Petra was a city carved out of the rock and limestone by the Nabataean Arabs in the 6th century B.C. The Romans took over around 100 A.D. The Crusaders used it temporarily as a fort until the 12th century but was only known by the locals until Johann Ludwig Burckhardt discovered it early in the 19th century.
Going into Petra is a breeze, it is mostly downhill; The entire trek is about 6 miles… that means the returning trip is, so to say, uphill. Some of us chose to take buggies to and from the famous “treasury,” seen in so many of the pictures of Petra. We saw many of the niches cut into the walls that held statues that called people to prayer and sacrifices. The colors of the rock were amazing, and there were even plants and flowers growing deep within the canyon. The aqueduct going down into the city still remains. There is much more to Petra than the façade of the Treasury we are familiar with, there are many more tombs and dwellings further down the valley. There is even a beautiful amphitheatre that still remains. The amphitheatre looks Greek, but is completely Nabataean.

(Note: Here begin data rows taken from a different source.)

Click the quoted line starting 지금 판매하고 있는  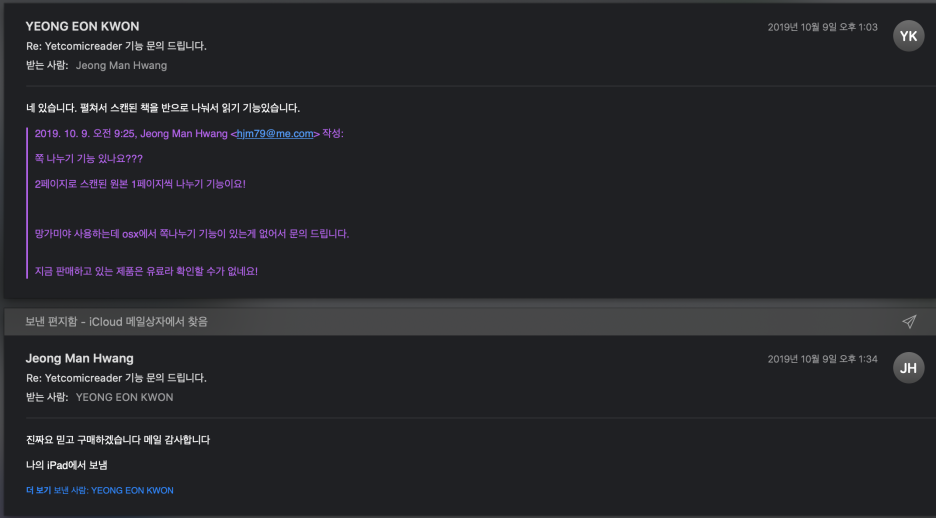click(146, 271)
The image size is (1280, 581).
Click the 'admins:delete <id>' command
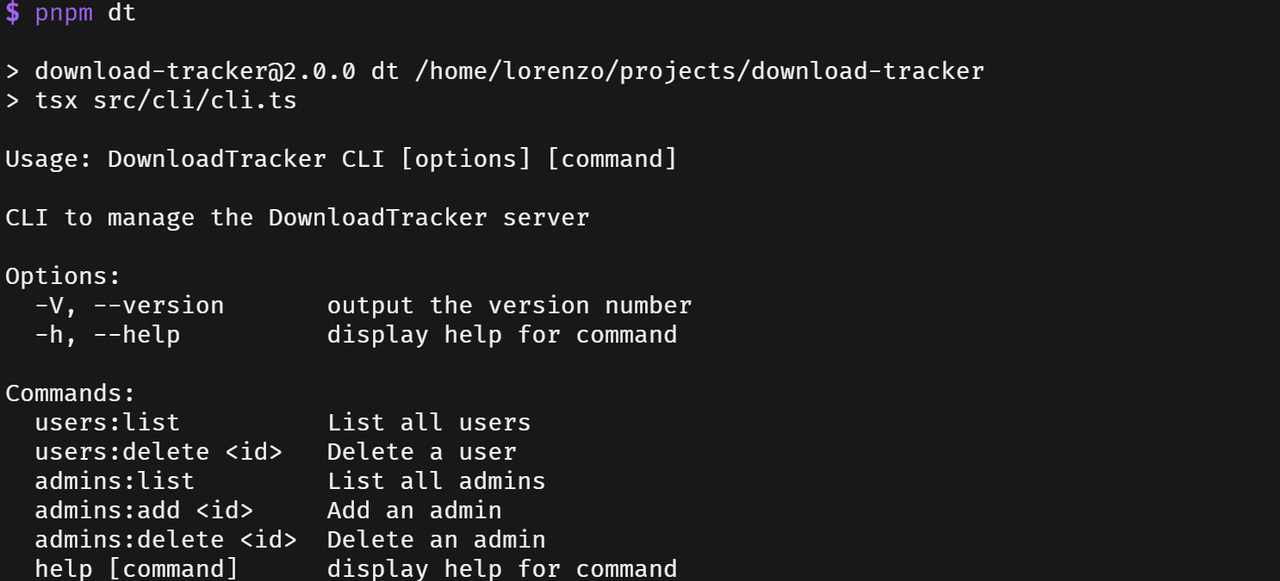(165, 540)
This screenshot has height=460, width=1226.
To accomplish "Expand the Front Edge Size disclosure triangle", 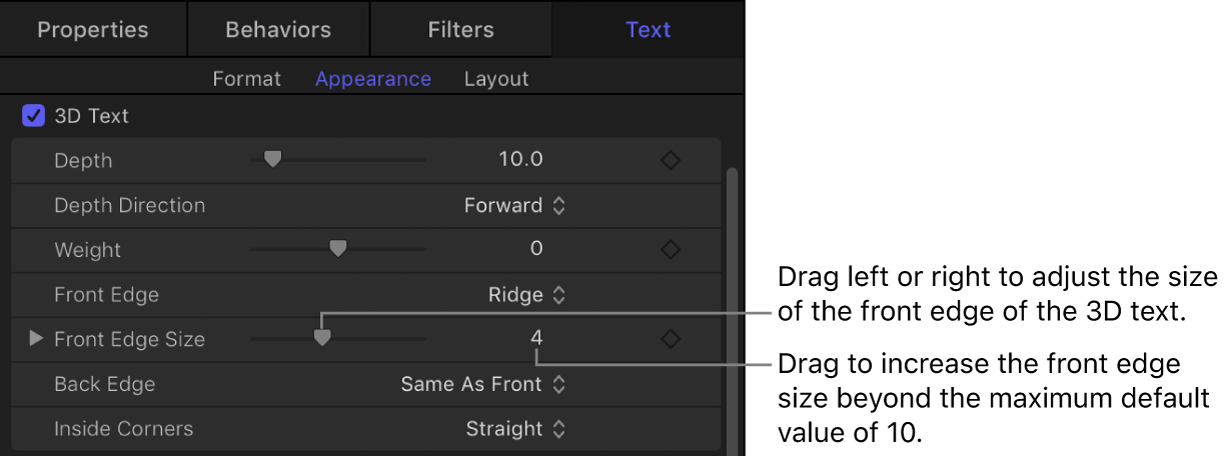I will point(37,339).
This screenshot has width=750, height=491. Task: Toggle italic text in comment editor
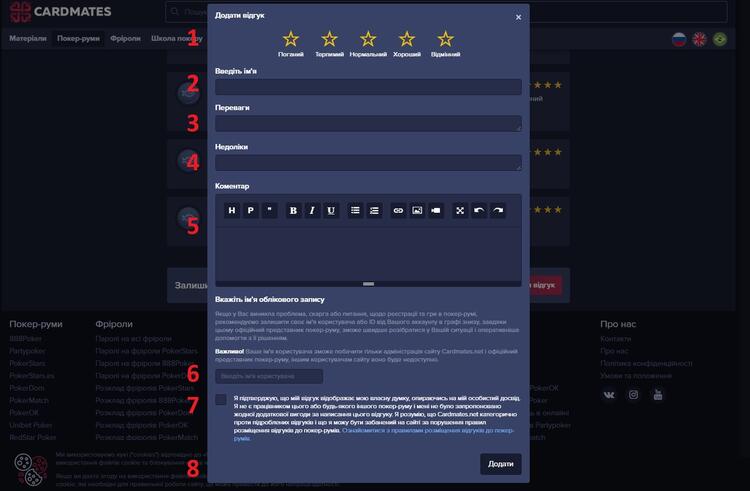(x=312, y=210)
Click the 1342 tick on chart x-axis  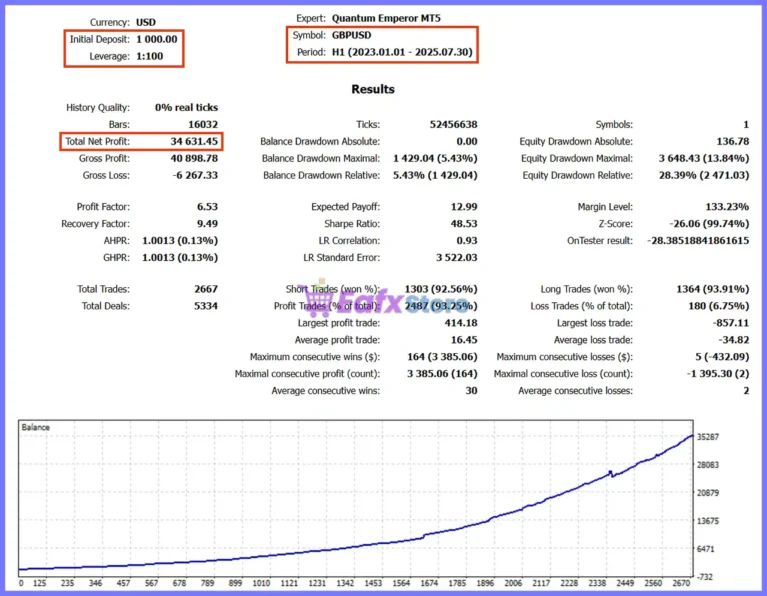click(x=345, y=583)
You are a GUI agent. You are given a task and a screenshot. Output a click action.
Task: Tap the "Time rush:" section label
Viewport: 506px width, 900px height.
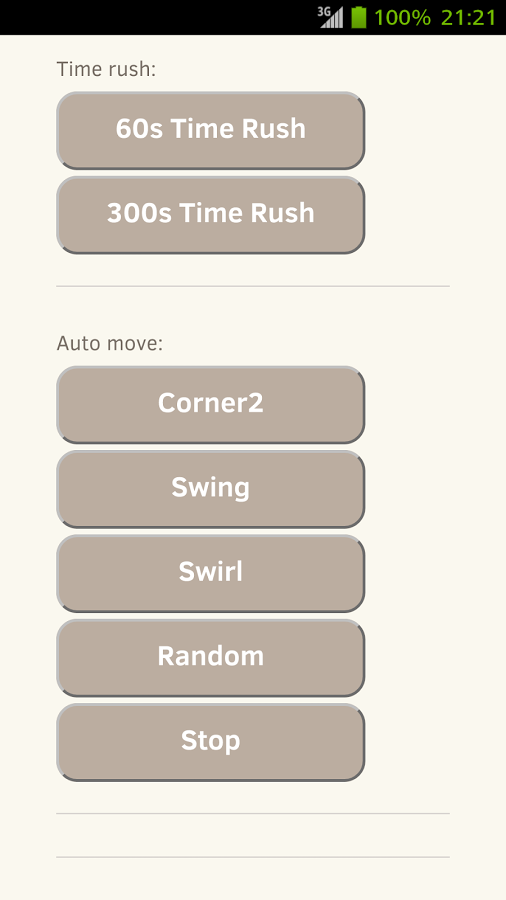point(106,69)
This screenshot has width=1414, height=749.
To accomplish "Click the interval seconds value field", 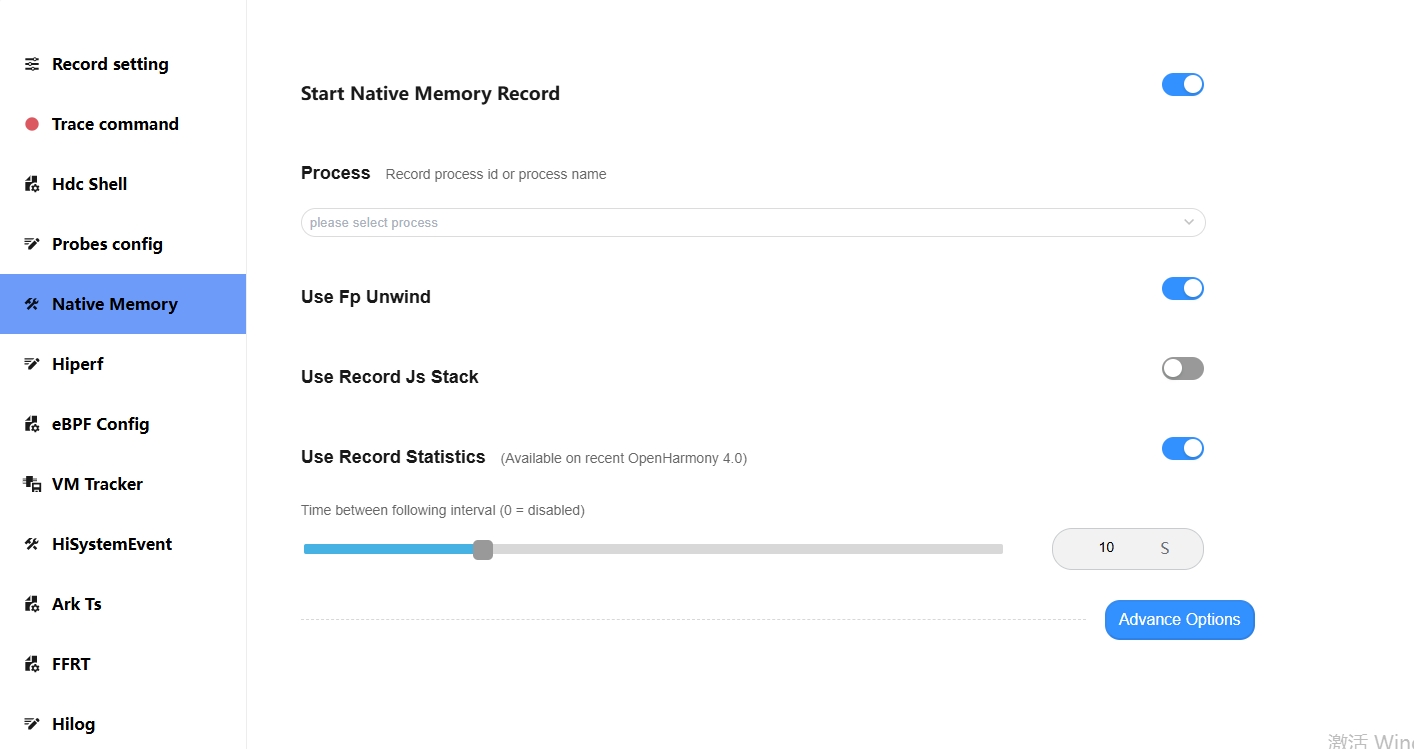I will click(x=1128, y=549).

We crossed the desert on the “desert highway” to go to Amman. We see trucks going and coming from Kuwait, Iraq and other countries.
We enter Amman a beautiful city. We saw the U.S. embassy but were forbidden to taking pictures of the embassy for fear of having our cameras confiscated and our guide arrested.
We visited the citadel of Amman, located in the center of Amman. It was built by the Greeks, but was over-run by the Romans, Turks, and many other groups. There is a wonderful little museum in the middle of the citadel with artifacts from the Stone Age.
We saw the neighborhood many of the refugees from Iraq have settled. We also saw the official palace of King Abdullah.